There is remarkably simple learning algorithm that finds the connection weights for a network that could represent the probability distribution for an ensemble of inputs. When scientists applied Boltzmann machine learning to natural images as inputs, they found positive pairwise connections that fell off with distance on each layer, much like the 2D Ising model for a ferromagnet, and negative pairwise weights between the layers, representing antiferromagnetic interactions. The theory of second-order phase transitions is vital to understanding the significance of what the scientists had found. There are 15 bit planes corresponding to pixels with 15 bit integers, each corresponding to a different temperature.
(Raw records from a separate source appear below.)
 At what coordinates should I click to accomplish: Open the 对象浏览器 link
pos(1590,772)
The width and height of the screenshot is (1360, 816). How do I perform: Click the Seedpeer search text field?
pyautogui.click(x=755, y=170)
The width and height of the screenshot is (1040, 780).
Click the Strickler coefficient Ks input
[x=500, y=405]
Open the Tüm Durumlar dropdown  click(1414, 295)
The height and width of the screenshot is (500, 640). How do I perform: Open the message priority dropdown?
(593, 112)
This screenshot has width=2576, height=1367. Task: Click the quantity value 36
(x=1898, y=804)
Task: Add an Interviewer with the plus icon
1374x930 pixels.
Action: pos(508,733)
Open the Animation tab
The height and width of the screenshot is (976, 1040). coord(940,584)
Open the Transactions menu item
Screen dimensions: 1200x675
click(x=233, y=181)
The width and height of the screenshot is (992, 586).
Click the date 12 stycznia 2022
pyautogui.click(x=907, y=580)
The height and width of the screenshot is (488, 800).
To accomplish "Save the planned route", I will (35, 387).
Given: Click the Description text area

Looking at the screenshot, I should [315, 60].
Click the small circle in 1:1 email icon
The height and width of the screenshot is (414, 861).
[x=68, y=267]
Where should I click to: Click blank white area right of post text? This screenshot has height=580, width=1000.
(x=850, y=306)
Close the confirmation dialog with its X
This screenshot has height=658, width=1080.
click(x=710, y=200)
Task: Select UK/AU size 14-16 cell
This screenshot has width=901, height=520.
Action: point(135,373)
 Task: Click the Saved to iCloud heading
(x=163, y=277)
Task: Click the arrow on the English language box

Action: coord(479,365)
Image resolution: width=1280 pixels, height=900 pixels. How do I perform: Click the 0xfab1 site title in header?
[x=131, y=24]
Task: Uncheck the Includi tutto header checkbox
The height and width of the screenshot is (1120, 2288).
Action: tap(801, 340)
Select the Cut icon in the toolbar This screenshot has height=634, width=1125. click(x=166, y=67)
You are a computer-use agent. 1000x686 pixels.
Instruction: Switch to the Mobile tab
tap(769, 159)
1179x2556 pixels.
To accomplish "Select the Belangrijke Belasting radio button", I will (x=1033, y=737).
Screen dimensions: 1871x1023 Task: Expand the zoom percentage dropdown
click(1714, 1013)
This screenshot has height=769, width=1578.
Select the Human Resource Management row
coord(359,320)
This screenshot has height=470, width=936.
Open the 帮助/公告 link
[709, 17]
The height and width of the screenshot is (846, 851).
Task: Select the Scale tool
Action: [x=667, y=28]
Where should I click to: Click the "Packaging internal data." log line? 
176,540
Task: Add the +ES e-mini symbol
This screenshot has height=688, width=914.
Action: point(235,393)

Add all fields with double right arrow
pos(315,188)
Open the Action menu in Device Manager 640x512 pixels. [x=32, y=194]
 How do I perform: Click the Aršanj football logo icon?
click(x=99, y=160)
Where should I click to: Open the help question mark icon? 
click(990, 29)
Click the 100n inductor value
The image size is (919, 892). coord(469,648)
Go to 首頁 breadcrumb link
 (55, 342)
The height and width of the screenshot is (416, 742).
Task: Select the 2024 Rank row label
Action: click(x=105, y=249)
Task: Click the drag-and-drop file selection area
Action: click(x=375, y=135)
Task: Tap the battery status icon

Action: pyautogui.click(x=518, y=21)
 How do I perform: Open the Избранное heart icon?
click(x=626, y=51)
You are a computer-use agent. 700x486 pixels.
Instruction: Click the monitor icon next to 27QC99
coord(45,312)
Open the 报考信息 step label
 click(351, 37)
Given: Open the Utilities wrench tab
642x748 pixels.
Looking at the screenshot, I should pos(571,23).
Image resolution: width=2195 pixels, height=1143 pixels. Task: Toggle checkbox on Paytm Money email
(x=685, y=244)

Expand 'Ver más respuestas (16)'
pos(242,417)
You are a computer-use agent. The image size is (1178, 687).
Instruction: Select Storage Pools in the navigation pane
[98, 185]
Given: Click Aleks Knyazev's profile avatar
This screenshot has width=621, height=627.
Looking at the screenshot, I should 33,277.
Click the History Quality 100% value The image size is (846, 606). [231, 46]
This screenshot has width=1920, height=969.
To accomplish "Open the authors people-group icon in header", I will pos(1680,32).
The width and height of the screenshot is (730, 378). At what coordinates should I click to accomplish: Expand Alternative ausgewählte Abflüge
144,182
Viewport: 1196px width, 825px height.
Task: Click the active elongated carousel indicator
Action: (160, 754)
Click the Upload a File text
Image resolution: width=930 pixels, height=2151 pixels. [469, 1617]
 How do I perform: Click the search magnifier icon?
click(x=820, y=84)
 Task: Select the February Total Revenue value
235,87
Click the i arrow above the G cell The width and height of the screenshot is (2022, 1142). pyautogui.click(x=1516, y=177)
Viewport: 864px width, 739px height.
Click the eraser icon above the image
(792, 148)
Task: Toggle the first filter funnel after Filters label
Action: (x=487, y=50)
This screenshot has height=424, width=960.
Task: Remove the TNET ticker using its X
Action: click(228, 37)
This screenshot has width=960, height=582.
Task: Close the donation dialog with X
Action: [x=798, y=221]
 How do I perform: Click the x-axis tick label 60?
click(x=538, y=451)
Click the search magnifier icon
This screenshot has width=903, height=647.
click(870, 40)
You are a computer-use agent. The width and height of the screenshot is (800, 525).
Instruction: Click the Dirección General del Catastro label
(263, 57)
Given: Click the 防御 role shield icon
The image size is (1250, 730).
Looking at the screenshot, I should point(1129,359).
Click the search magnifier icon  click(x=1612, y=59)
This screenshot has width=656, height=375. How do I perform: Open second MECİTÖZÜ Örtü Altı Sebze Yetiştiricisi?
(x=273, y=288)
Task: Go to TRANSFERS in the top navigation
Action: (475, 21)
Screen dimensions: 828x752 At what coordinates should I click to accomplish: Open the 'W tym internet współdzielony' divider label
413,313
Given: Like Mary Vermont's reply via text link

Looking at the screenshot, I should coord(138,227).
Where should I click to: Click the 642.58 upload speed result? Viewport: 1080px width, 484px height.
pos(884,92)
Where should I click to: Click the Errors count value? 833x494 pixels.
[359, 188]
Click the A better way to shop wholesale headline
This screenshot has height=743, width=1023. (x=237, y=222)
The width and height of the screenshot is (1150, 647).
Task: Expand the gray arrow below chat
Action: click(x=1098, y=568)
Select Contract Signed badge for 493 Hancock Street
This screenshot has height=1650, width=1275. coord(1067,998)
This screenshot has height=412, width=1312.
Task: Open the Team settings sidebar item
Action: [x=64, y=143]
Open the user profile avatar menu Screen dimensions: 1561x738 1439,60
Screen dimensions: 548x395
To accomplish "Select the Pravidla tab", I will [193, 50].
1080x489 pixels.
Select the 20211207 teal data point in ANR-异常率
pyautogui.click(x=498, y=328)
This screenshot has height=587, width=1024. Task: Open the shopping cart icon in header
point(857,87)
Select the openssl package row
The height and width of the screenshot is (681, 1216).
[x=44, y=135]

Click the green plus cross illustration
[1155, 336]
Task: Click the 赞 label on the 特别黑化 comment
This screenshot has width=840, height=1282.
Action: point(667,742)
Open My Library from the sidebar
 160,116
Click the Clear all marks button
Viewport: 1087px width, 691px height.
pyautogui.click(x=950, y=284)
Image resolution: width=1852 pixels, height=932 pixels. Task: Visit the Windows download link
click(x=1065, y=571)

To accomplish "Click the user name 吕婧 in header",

Scale invariance had been observed in natural images for decades based on the power law drop-off in power as a function of spatial scale. At a phase transition, the spatial correlation length becomes infinite and there is a critical slowing. This suggests that the reason there is structure at every spatial scale in the natural world is because nature is, in some sense, sitting at a phase transition between order and disorder. In terms of the evolution and neurobiology of perceptual invariants, the biological systems that have evolved to survive in this world may take advantage of this structure, and in particular the organization of the visual system may reflect those statistics and most of the information in natural images is captures in 3 bit planes, which may be why photoreceptors are linear over a single order of magnitude. Adaptation mechanisms in the retina shift the linear region over 10 orders of magnitude in luminance. Scientists have trained the Boltzmann machine on only the connections between pixels in the "visible" input layer. The next step is to use this as the input layer in a hierarchy of hidden layers, such as that found in human visual systems, which are around 12 layers deep. There are great advances in computer power and algorithms that now allow Boltzmann machines to be trained in deep networks. In the longer term, this new input representation may benefit computer vision.